* [Data shown]:

====================

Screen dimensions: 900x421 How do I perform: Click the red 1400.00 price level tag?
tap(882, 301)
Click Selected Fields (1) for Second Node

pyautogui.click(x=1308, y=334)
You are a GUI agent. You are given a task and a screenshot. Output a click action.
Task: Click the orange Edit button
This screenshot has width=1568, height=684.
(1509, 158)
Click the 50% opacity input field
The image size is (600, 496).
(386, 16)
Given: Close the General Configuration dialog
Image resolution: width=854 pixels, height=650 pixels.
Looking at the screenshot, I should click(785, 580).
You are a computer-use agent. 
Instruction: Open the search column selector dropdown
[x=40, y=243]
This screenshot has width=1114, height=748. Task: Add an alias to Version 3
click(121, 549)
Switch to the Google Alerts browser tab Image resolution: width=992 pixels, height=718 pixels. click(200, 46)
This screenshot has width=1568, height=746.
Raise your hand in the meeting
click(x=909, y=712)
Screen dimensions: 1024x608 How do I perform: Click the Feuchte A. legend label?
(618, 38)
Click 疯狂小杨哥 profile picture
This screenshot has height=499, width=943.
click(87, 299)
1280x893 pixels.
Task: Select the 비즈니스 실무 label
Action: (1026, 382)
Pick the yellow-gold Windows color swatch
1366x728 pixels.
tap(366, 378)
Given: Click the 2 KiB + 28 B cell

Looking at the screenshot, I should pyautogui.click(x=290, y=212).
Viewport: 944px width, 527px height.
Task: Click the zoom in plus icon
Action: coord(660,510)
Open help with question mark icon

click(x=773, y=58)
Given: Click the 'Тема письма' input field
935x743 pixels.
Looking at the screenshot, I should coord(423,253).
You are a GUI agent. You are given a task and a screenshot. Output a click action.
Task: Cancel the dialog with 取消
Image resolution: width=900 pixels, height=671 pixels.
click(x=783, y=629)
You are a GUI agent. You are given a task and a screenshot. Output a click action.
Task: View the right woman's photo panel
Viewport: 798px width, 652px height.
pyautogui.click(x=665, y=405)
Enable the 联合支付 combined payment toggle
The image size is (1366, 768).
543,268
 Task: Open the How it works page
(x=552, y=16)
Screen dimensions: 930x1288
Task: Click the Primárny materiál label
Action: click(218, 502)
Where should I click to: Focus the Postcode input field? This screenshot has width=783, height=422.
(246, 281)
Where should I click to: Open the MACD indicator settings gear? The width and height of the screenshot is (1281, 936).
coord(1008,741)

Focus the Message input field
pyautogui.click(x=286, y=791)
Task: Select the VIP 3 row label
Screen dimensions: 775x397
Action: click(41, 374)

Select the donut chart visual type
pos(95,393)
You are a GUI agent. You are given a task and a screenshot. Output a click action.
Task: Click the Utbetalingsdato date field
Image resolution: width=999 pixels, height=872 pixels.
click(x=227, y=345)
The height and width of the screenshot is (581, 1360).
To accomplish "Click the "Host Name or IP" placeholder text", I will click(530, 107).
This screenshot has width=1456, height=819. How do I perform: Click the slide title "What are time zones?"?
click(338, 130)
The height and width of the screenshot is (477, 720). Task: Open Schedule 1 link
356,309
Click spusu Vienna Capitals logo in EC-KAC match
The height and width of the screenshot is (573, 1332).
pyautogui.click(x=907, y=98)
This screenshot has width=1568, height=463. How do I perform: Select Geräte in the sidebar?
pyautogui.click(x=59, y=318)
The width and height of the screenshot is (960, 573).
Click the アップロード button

====================

* [To do]: What is needed is the number of lines in the data that contain "dialog", given with nothing else.

* [Task response]: 2